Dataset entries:
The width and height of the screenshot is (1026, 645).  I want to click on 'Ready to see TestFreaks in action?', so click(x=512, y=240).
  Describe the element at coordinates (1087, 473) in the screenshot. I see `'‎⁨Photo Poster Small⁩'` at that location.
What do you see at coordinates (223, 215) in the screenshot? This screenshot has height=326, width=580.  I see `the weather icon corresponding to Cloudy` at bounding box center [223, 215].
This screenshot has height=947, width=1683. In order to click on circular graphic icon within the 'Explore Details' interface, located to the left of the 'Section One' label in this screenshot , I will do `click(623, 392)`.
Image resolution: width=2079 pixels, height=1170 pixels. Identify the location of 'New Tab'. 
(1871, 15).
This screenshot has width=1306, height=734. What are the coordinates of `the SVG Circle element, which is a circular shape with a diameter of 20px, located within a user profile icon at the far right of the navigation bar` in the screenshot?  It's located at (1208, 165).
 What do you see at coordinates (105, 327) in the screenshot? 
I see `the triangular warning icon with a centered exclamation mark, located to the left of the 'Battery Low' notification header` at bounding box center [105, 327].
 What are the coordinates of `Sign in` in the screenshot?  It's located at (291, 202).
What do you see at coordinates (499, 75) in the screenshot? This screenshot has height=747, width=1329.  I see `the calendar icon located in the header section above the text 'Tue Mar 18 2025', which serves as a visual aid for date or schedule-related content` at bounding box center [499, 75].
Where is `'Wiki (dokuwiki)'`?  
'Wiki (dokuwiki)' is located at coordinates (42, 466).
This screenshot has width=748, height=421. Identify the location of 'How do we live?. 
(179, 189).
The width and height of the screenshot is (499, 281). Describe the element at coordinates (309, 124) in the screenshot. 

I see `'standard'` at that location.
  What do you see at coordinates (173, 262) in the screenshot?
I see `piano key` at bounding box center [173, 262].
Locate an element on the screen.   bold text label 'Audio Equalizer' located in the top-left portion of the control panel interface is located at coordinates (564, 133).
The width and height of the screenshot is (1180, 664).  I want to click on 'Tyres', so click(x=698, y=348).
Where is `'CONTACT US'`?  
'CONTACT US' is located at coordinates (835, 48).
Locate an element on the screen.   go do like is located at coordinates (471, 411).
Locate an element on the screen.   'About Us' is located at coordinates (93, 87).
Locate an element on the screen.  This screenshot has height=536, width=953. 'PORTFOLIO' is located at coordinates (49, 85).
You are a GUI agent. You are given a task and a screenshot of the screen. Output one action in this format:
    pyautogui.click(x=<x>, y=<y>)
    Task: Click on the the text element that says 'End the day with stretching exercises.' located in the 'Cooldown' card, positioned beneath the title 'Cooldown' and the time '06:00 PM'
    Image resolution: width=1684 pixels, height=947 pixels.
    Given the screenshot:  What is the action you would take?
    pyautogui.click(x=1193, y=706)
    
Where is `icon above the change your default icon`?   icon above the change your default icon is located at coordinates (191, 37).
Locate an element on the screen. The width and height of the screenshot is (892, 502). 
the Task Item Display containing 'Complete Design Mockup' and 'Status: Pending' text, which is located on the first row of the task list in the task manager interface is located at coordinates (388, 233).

AIM:
Rewrite everything from the start of the data down to the line containing "Describe the element at coordinates (1087, 473)", with "width and height" changed to "size" and all else left the same.

REPLY TO THE TASK:
The size of the screenshot is (1026, 645).  I want to click on 'Ready to see TestFreaks in action?', so click(x=512, y=240).
  Describe the element at coordinates (1087, 473) in the screenshot. I see `'‎⁨Photo Poster Small⁩'` at that location.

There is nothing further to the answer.